What started as a simple research project for Neoga sixth-graders has blossomed into a mutually beneficial partnership with Eastern Illinois University education majors.
The 54 middle school students spent Wednesday, Oct. 1, on the EIU campus, with activities including researching planets at Booth Library, visiting the observatory and finding six campus landmarks using GPS technology with help from Mattoon High School students.
It all started earlier this year when Neoga teacher Donna Kastl, an EIU graduate, contacted the EIU Department of Early Childhood, Elementary and Middle Level Education for assistance in teaching her students to research space exploration at Booth Library.
The department agreed to help with the library visit, but it wanted to do even more. EIU faculty member Dan Carter and the 22 students in his "instructional methods" class were quick to see the benefits to a partnership, and they got to work planning a full day of activities.
All of the students in Carter's class volunteered their time for the project.
"Although this particular activity is new for our department, it is another example of how we believe in being responsive to our constituents and providing our students with integrative learning experiences," said Joy Russell, department chair.
The partnership actually began on Sept. 24, when the EIU students went to Neoga to meet the sixth-graders, breaking the ice with a scavenger hunt and a lesson on how to use a book for research.
"Our trip to Neoga helped establish rapport and trust with the students, hopefully leading to more effective learning and cooperative spirit," Carter said.
Wednesday's events were planned to commemorate the 50th anniversary of the founding of NASA. Each group of sixth-graders is researching a different topic, including the Apollo missions, the first walk in space and the International Space Station.
The students spent most of the morning in Booth Library, with the sixth-graders learning how to determine good sources for their papers, how to find those sources, and how to arrange their research.
Carter's brother Mike Carter, a science teacher at Mattoon High School, brought six of his students who plan to be teachers. The high schoolers helped with a moon-phase project in the morning, and then led the GPS exploration in the afternoon.
In assuming the teacher role, each EIU student gained invaluable experience in honing their leadership, management and teaching skills. "Each of them is interacting back and forth between student and teacher," Dan Carter said of all participants.
"A lot of good hands-on experiences are happening," said sixth-grade teacher Carol Smith.
Kirk Hacker, another sixth-grade teacher, said he was proud that his students were learning even outside of the classroom. "It's nice to get them out of town and help them get something different from their usual day-to-day activities," Hacker said.
The Neoga teachers said that although the experience was great for teaching their students the basics of research and space exploration, there were greater lessons being taught, including the fact that a college education is accessible for each of them.
"We constantly tell them, 'You can go to college.

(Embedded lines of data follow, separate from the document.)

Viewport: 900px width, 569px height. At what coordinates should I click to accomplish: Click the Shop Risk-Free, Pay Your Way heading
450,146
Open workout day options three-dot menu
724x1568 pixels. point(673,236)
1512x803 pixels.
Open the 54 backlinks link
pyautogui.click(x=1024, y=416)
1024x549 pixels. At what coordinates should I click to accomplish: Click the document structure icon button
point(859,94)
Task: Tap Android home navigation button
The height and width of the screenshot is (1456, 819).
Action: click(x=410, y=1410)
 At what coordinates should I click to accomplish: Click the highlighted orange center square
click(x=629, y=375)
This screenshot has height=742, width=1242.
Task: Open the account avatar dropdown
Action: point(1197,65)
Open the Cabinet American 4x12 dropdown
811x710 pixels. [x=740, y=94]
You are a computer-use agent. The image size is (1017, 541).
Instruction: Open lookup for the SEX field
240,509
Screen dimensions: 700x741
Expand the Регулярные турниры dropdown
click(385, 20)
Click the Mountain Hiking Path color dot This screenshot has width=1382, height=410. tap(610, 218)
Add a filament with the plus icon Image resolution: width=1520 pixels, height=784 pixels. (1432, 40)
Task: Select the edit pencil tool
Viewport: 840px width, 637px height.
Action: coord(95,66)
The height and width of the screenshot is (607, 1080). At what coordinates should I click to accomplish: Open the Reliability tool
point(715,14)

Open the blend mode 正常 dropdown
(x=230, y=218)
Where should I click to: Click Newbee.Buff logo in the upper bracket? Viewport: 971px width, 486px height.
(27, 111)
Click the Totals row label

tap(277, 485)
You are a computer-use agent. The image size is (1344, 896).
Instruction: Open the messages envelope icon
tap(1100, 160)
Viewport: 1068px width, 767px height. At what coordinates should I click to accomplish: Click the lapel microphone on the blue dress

You can be whatever you want to be,'" Kastl said. "It's such a neat opportunity for us."
Visiting Booth Library was one of the highlights for sixth-grader Kaleb Yurs. "It blew my mind," he said.
Booth Library was also a high point for Trentin Sheehan, another sixth-grader, who said he'd been on campus before, but only in one building. He was enjoying getting a better look at the rest of campus, and now he's pretty sure he'll return to campus as a student in seven years.
"It kind of helped me make up my mind," said Sheehan.
All of the sixth-grade teachers are EIU graduates, as are MHS teacher Mike Carter and EIU faculty member Dan Carter. And now, several Neoga students are likely planning to join their ranks in the future.
"Most of these kids said they'd never been to Eastern," said one EIU student assisting with the project. "I'm from a small town, and I know how it is to think, 'Oh, college is so far away. Only Chicago kids go to college.' Everything I do, they want to copy me, so hopefully they'll try to go to college."